Mehr Mut bei Steuern
Es gäbe freilich einen finanziellen Befreiungsschlag auch für die anderen gebeutelten Länder: Höhere und damit den Einkommen vergleichbare Steuersätze auf Kapitalerträge, die konsequente Besteuerung der Unternehmensumsätze in dem Land, indem sie erwirtschaftet wurden, sowie die fiskalische Erfassung der im Orbit vagabundierenden Billionen des Finanzkomplexes…. Für mehr Mut bei der Umsetzung einer dafür notwendigen international abgestimmten Strategie gegen schwindsüchtige öffentliche Kassen sind die Schmerzen aber offensichtlich immer noch nicht groß genug. Bei der jüngst eingeführten Finanztransaktionssteuer ist zu bemängeln, dass von ihr nur Aktiengeschäfte erfasst werden. Das hat nichts mit der ursprünglichen Idee zu tun, denn mehr als 90 Prozent der Finanztransaktionen -darunter Derivate auf Rohstoffe oder Indizes – sind ausgenommen.

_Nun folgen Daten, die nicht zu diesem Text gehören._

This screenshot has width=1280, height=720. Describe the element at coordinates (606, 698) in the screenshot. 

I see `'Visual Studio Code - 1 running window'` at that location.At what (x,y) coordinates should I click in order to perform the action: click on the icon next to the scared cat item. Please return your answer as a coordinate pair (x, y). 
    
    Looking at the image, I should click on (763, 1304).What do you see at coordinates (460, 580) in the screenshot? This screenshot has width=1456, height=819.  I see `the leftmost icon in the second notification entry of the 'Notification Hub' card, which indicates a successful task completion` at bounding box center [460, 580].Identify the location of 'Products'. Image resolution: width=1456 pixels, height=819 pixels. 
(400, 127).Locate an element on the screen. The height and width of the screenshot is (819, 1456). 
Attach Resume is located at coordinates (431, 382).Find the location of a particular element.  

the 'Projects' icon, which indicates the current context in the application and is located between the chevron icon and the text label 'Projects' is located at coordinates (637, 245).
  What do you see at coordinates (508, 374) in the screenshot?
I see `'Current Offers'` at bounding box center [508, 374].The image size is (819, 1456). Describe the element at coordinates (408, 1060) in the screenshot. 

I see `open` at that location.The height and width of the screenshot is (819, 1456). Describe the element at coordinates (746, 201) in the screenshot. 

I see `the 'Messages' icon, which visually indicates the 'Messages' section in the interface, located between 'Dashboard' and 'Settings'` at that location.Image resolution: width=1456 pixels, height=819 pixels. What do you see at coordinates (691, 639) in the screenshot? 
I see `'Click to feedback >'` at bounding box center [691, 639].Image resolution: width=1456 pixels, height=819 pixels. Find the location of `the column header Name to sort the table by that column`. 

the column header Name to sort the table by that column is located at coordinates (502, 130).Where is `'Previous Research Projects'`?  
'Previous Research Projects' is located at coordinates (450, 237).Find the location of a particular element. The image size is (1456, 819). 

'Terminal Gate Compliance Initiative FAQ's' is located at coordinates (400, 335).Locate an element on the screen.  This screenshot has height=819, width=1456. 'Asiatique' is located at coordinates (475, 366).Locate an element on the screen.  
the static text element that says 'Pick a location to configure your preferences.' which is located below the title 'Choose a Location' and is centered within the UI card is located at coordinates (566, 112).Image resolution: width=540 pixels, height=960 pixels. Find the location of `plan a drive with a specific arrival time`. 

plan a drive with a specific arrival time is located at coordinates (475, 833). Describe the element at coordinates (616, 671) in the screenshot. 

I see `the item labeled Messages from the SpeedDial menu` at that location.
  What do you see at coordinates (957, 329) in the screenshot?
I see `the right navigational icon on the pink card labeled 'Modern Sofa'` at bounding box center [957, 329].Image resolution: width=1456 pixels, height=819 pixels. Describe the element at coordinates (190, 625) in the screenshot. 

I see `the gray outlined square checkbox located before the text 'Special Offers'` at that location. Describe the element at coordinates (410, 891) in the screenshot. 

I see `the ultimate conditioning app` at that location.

So viel Wahrheiten zu den Sanktionen und ihren Folgen, die jetzt viele persönlich nicht mehr so recht tragen wollen und nach staatlicher Hilfe rufen, was unterm Strich auch ihr Konto belastet. Zur Wahrheit gehört aber ebenso, dass der Krieg in der Ukraine den Deutschen zwar die Illusion vom stabilen Wohlstand zerstört hat, staatliche Misswirtschaft aber schon zuvor Fakten für den Abschwung geliefert hat. Hat dieses Land nun genügend Kraft für einen Neustart? Da die Regierung nicht den Eindruck macht, mit drastischen Korrekturen der bisherigen Politik der Zeitenwende auf Reset zu drücken, besteht wenig Hoffnung auf einen zeitgemäßen und dem Druck der Verhältnisse angepassten Umbau des deutschen Geschäftsmodells, dessen Erosion auch aufgrund der einmaligen Gleichzeitigkeit der vielen Probleme erst einmal unaufhörlich fortschreitet.